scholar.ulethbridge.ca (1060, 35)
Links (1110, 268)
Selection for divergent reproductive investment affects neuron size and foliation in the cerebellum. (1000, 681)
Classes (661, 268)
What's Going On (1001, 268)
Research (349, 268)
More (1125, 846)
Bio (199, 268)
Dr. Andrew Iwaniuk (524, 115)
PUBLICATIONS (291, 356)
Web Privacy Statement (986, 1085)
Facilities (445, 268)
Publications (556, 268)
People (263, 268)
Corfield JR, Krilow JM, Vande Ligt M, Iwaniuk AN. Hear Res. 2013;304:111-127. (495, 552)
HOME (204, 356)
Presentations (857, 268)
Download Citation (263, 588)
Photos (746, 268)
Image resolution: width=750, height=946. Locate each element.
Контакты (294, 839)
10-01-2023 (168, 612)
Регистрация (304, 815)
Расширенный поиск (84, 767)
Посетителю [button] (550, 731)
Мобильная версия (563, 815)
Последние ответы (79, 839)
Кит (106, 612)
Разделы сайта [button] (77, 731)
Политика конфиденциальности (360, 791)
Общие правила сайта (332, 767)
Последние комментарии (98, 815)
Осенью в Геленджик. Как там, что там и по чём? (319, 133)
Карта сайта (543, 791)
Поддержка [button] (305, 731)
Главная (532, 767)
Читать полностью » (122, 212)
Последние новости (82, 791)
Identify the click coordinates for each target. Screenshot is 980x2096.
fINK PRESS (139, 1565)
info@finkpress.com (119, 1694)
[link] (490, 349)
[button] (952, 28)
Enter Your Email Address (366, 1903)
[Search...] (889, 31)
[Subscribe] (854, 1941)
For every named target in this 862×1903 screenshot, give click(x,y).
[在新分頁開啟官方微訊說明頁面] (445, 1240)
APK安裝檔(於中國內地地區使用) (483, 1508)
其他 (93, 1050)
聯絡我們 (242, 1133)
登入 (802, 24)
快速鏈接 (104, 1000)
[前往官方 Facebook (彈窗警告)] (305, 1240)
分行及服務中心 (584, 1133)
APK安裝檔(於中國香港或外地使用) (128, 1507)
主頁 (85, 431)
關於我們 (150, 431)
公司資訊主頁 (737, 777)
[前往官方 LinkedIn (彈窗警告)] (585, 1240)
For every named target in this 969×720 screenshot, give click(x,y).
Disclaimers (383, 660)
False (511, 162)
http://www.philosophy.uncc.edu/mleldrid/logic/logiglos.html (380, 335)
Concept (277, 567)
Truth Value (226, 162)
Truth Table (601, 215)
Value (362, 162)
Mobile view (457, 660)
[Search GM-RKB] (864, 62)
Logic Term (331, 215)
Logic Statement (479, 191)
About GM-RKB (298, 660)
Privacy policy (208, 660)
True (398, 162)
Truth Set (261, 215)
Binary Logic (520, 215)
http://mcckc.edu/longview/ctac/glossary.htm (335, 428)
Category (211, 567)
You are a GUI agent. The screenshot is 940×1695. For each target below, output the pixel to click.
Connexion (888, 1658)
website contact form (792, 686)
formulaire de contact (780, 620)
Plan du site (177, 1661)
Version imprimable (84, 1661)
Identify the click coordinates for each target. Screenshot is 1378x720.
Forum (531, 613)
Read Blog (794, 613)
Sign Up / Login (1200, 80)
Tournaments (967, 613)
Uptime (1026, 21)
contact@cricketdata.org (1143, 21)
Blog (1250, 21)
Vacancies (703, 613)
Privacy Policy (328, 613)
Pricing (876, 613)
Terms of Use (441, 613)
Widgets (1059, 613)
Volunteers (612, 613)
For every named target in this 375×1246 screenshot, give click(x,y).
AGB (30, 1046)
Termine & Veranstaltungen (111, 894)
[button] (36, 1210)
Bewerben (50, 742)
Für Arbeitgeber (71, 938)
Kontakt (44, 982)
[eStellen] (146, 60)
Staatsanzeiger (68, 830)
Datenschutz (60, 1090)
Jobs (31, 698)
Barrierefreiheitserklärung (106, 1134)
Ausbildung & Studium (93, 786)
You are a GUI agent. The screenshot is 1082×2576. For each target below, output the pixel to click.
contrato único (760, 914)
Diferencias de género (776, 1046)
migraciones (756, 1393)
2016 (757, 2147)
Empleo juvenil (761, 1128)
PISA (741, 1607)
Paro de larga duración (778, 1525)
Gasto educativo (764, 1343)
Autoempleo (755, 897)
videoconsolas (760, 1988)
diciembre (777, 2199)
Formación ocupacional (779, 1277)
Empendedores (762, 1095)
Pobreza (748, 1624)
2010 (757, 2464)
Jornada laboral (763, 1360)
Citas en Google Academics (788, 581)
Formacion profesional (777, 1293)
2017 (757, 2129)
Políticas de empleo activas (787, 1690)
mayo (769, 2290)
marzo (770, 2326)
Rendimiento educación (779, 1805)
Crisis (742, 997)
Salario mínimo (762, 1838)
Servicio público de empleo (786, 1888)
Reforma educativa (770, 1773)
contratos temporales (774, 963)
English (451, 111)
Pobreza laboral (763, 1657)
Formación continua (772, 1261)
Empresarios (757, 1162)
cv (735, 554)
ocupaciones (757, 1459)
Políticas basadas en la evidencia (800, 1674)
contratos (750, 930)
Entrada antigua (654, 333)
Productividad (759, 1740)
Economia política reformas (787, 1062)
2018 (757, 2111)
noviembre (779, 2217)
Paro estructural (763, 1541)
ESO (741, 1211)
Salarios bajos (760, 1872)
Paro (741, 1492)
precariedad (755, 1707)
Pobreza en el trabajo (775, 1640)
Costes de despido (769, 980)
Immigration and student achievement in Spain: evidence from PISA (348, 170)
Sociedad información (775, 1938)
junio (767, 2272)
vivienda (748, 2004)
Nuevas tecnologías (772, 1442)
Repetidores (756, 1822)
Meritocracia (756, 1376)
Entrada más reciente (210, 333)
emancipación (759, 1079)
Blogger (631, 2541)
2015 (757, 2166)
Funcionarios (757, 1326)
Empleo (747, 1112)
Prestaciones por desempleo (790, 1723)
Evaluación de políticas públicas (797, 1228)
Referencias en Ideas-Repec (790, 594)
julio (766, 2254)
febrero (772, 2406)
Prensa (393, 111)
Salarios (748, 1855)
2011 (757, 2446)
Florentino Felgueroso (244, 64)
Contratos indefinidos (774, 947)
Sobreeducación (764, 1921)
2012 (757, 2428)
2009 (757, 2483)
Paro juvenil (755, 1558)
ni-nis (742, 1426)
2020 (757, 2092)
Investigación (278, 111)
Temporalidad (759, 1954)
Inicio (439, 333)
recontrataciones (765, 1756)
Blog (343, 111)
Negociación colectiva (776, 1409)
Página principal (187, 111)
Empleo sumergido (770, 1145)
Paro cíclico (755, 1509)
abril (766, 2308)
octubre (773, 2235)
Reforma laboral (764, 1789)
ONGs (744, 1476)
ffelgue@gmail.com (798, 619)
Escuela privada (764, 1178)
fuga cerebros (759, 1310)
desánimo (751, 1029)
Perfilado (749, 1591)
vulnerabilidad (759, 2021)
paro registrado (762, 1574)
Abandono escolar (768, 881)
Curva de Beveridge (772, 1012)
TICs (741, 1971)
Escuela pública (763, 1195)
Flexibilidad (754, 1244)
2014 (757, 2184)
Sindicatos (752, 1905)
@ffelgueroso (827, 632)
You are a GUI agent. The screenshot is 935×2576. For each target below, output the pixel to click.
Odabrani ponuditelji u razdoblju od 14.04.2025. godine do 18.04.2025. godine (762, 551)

__Brief__
Can you write out every one of the records above again, word for word and with their coordinates, leaving nothing changed?

__Result of the task__
scholar.ulethbridge.ca (1060, 35)
Links (1110, 268)
Selection for divergent reproductive investment affects neuron size and foliation in the cerebellum. (1000, 681)
Classes (661, 268)
What's Going On (1001, 268)
Research (349, 268)
More (1125, 846)
Bio (199, 268)
Dr. Andrew Iwaniuk (524, 115)
PUBLICATIONS (291, 356)
Web Privacy Statement (986, 1085)
Facilities (445, 268)
Publications (556, 268)
People (263, 268)
Corfield JR, Krilow JM, Vande Ligt M, Iwaniuk AN. Hear Res. 2013;304:111-127. (495, 552)
HOME (204, 356)
Presentations (857, 268)
Download Citation (263, 588)
Photos (746, 268)
Image resolution: width=750, height=946. Locate each element.
Контакты (294, 839)
10-01-2023 (168, 612)
Регистрация (304, 815)
Расширенный поиск (84, 767)
Посетителю [button] (550, 731)
Мобильная версия (563, 815)
Последние ответы (79, 839)
Кит (106, 612)
Разделы сайта [button] (77, 731)
Политика конфиденциальности (360, 791)
Общие правила сайта (332, 767)
Последние комментарии (98, 815)
Осенью в Геленджик. Как там, что там и по чём? (319, 133)
Карта сайта (543, 791)
Поддержка [button] (305, 731)
Главная (532, 767)
Читать полностью » (122, 212)
Последние новости (82, 791)
Identify the click coordinates for each target. Screenshot is 980x2096.
fINK PRESS (139, 1565)
info@finkpress.com (119, 1694)
[link] (490, 349)
[button] (952, 28)
Enter Your Email Address (366, 1903)
[Search...] (889, 31)
[Subscribe] (854, 1941)
For every named target in this 862×1903 screenshot, give click(x,y).
[在新分頁開啟官方微訊說明頁面] (445, 1240)
APK安裝檔(於中國內地地區使用) (483, 1508)
其他 (93, 1050)
聯絡我們 (242, 1133)
登入 (802, 24)
快速鏈接 (104, 1000)
[前往官方 Facebook (彈窗警告)] (305, 1240)
分行及服務中心 (584, 1133)
APK安裝檔(於中國香港或外地使用) (128, 1507)
主頁 (85, 431)
關於我們 (150, 431)
公司資訊主頁 (737, 777)
[前往官方 LinkedIn (彈窗警告)] (585, 1240)
For every named target in this 969×720 screenshot, give click(x,y).
Disclaimers (383, 660)
False (511, 162)
http://www.philosophy.uncc.edu/mleldrid/logic/logiglos.html (380, 335)
Concept (277, 567)
Truth Value (226, 162)
Truth Table (601, 215)
Value (362, 162)
Mobile view (457, 660)
[Search GM-RKB] (864, 62)
Logic Term (331, 215)
Logic Statement (479, 191)
About GM-RKB (298, 660)
Privacy policy (208, 660)
True (398, 162)
Truth Set (261, 215)
Binary Logic (520, 215)
http://mcckc.edu/longview/ctac/glossary.htm (335, 428)
Category (211, 567)
You are a GUI agent. The screenshot is 940×1695. For each target below, output the pixel to click.
Connexion (888, 1658)
website contact form (792, 686)
formulaire de contact (780, 620)
Plan du site (177, 1661)
Version imprimable (84, 1661)
Identify the click coordinates for each target. Screenshot is 1378x720.
Forum (531, 613)
Read Blog (794, 613)
Sign Up / Login (1200, 80)
Tournaments (967, 613)
Uptime (1026, 21)
contact@cricketdata.org (1143, 21)
Blog (1250, 21)
Vacancies (703, 613)
Privacy Policy (328, 613)
Pricing (876, 613)
Terms of Use (441, 613)
Widgets (1059, 613)
Volunteers (612, 613)
For every named target in this 375×1246 screenshot, give click(x,y).
AGB (30, 1046)
Termine & Veranstaltungen (111, 894)
[button] (36, 1210)
Bewerben (50, 742)
Für Arbeitgeber (71, 938)
Kontakt (44, 982)
[eStellen] (146, 60)
Staatsanzeiger (68, 830)
Datenschutz (60, 1090)
Jobs (31, 698)
Barrierefreiheitserklärung (106, 1134)
Ausbildung & Studium (93, 786)
You are a GUI agent. The screenshot is 1082×2576. For each target below, output the pixel to click.
contrato único (760, 914)
Diferencias de género (776, 1046)
migraciones (756, 1393)
2016 (757, 2147)
Empleo juvenil (761, 1128)
PISA (741, 1607)
Paro de larga duración (778, 1525)
Gasto educativo (764, 1343)
Autoempleo (755, 897)
videoconsolas (760, 1988)
diciembre (777, 2199)
Formación ocupacional (779, 1277)
Empendedores (762, 1095)
Pobreza (748, 1624)
2010 (757, 2464)
Jornada laboral (763, 1360)
Citas en Google Academics (788, 581)
Formacion profesional (777, 1293)
2017 (757, 2129)
Políticas de empleo activas (787, 1690)
mayo (769, 2290)
marzo (770, 2326)
Rendimiento educación (779, 1805)
Crisis (742, 997)
Salario mínimo (762, 1838)
Servicio público de empleo (786, 1888)
Reforma educativa (770, 1773)
contratos temporales (774, 963)
English (451, 111)
Pobreza laboral (763, 1657)
Formación continua (772, 1261)
Empresarios (757, 1162)
cv (735, 554)
ocupaciones (757, 1459)
Políticas basadas en la evidencia (800, 1674)
contratos (750, 930)
Entrada antigua (654, 333)
Productividad (759, 1740)
Economia política reformas (787, 1062)
2018 (757, 2111)
noviembre (779, 2217)
Paro estructural (763, 1541)
ESO (741, 1211)
Salarios bajos (760, 1872)
Paro (741, 1492)
precariedad (755, 1707)
Pobreza en el trabajo (775, 1640)
Costes de despido (769, 980)
Immigration and student achievement in Spain: evidence from PISA (348, 170)
Sociedad información (775, 1938)
junio (767, 2272)
vivienda (748, 2004)
Nuevas tecnologías (772, 1442)
Repetidores (756, 1822)
Meritocracia (756, 1376)
Entrada más reciente (210, 333)
emancipación (759, 1079)
Blogger (631, 2541)
2015 (757, 2166)
Funcionarios (757, 1326)
Empleo (747, 1112)
Prestaciones por desempleo (790, 1723)
Evaluación de políticas públicas (797, 1228)
Referencias en Ideas-Repec (790, 594)
julio (766, 2254)
febrero (772, 2406)
Prensa (393, 111)
Salarios (748, 1855)
2011 (757, 2446)
Florentino Felgueroso (244, 64)
Contratos indefinidos (774, 947)
Sobreeducación (764, 1921)
2012 (757, 2428)
2009 (757, 2483)
Paro juvenil (755, 1558)
ni-nis (742, 1426)
2020 (757, 2092)
Investigación (278, 111)
Temporalidad (759, 1954)
Inicio (439, 333)
recontrataciones (765, 1756)
Blog (343, 111)
Negociación colectiva (776, 1409)
Página principal (187, 111)
Empleo sumergido (770, 1145)
Paro cíclico (755, 1509)
abril (766, 2308)
octubre (773, 2235)
Reforma laboral (764, 1789)
ONGs (744, 1476)
ffelgue@gmail.com (798, 619)
Escuela privada (764, 1178)
fuga cerebros (759, 1310)
desánimo (751, 1029)
Perfilado (749, 1591)
vulnerabilidad (759, 2021)
paro registrado (762, 1574)
Abandono escolar (768, 881)
Curva de Beveridge (772, 1012)
TICs (741, 1971)
Escuela pública (763, 1195)
Flexibilidad (754, 1244)
2014 (757, 2184)
Sindicatos (752, 1905)
@ffelgueroso (827, 632)
You are a GUI agent. The screenshot is 935×2576. For each target below, output the pixel to click.
Odabrani ponuditelji u razdoblju od 14.04.2025. godine do 18.04.2025. godine (762, 551)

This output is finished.